Lessons in Life
As a child, Phoenix Kim (12) didn’t watch the Super Bowl to watch the Super Bowl.
He had no interest in football. He didn’t care about the game, the teams or the score. It was the commercials that caught his attention.
“I would only look for the ads,” Kim said. “As I got older, I learned, ‘Oh, they’re not just random little videos. They actually serve a purpose for a larger business or company.’ That got me thinking about business.”
At TPHS, Kim took classes like Marketing and Advanced Business Management. He joined business-centered clubs like DECA.
But it was an opportunity to apply his interest to a real-world experience at a search engine optimization marketing agency called Grow and Convert that solidified his love for business and his plans to pursue it in the future — an opportunity in the form of an internship.
“I’ve always been interested in business and marketing. But doing this internship really added on to more reasons why I would be interested in this kind of stuff,” Kim said.
Kim isn’t alone. Across the TPHS campus, students are taking their passions for specific fields beyond the walls of a classroom to internships in the real world.
“In school, we mainly learn concepts that are more theoretical,” Carol Chen (11), an intern at Palomar Health who supports nurses and patients in the orthopedic acute unit, said. “In an internship, you really get to see how the topics you learn in school work out in real life.”
For many students, this experience helps establish their interests and paves a clearer path for their future careers.
“I wanted to get some experience with healthcare and see if it’s actually something I would be interested in because I know healthcare is a super big commitment,” Chen said.
But the opposite is also true: internships can help students identify what career paths they do not want to traverse.
“Sometimes, [internships] are a reality check of, ‘Holy cow, this sucks. I am not going to spend four years studying this in college,’” James Anthony, teacher of the Internship class at TPHS, said.
Internship is a CTE elective offered to students pursuing internships off campus. According to Anthony, the opportunities are endless.
“I’ve got kids at real estate brokers and in labs and at these companies doing research that is kind of mind blowing. Stuff that I sure don’t know how to do,” Anthony said.

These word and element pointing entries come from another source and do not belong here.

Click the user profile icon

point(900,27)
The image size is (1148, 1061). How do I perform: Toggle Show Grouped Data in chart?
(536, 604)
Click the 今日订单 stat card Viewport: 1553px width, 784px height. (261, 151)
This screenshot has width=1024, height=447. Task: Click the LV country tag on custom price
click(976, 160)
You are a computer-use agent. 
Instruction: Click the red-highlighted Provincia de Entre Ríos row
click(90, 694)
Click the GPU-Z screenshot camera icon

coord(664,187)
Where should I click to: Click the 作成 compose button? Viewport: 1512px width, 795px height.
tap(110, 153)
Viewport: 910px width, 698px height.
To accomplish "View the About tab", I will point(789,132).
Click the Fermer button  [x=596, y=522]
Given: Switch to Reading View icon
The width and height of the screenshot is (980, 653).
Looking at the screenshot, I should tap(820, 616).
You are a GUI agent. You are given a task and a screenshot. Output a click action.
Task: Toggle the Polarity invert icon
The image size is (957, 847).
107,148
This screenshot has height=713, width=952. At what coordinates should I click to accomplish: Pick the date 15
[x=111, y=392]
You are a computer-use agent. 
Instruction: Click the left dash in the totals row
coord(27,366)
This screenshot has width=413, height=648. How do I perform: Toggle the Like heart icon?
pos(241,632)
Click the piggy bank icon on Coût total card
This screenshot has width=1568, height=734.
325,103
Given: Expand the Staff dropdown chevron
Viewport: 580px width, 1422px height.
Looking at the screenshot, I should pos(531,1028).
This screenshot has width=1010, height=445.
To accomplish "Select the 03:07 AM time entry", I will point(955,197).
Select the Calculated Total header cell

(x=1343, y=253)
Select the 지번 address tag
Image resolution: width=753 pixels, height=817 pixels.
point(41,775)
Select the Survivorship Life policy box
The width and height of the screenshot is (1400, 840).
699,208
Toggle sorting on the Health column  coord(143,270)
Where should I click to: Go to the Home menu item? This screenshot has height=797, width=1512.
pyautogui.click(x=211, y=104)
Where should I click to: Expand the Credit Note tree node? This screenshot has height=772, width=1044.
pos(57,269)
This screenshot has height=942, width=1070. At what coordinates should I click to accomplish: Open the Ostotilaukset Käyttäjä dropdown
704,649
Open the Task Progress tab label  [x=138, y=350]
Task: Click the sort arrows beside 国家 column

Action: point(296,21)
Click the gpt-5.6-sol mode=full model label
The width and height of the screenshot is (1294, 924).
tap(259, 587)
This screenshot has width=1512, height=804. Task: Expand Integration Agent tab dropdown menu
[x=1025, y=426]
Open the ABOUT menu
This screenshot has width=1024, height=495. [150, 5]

This breadth of possibility is one of the main benefits of pursuing an internship, according to Sara Zhao (11), an intern at a San Diego State University linguistics lab that develops tests for bilingual Chinese- English speakers with aphasia, a language disorder that impairs one’s ability to understand or express speech.
“There are a fixed number of classes that are offered in high school, but your internship could really be about anything,” Zhao said.
This is the case for Eric Grun (12), who has a passion for computer programming. As a programming intern for a dermatopathologist’s lab, Grun develops machine learning models for the lab’s research in melanoma skin cancers.
“What I’ve been doing at the lab has taught me more in this niche area of machine learning,” Grun said. “It opened me up to the biomedical side of things and how to apply machine learning to places where to apply machine learning to places where it can really make an impact.”
While internships help students gain skills in specific fields, they also provide valuable life experiences — things that only come through working in real-world environments, according to Anthony.
“We can do projects, we can do simulations, we can do contests. It’s great, but it’s not real,” Anthony said. “There’s nobody lighting you up if you come in late. There’s nobody telling you that the way you’re dressed at school ain’t going to cut it in my workplace.”
Ella Emberger (12), an intern at a State Farm Insurance firm in Solana Beach, said her internship has given her a better grasp on what a nine-to-five job is like.
“The first customer meeting we sat in on … it was kind of like, ‘Oh, this is the real deal,’” Emberger said.
Just like actual jobs, internships provide unexpected opportunities for interns to step out of their comfort zones and grow as people.
For Sofia Kantor (12), who interns at the same firm as Emberger, this came in the form of planning an event for local business owners.
“At the event, my boss had me say a little speech in front of like 40 business owners in the community,” Kantor said. “I was pretty scared, but I think that was one of the greatest takeaways, just being able to share my passion with these really cool people.”
Oftentimes, these experiences can be daunting. But according to Nataly Medina (12), who interns at a small, home-based baking business called Dream Delicacies, overcoming this fear is crucial.
“I feel like it’s so scary, but you really have to put yourself out there,” Medina said. “Even if you don’t want to, you’re going to have to do it one day. Doing it now just helps a lot.”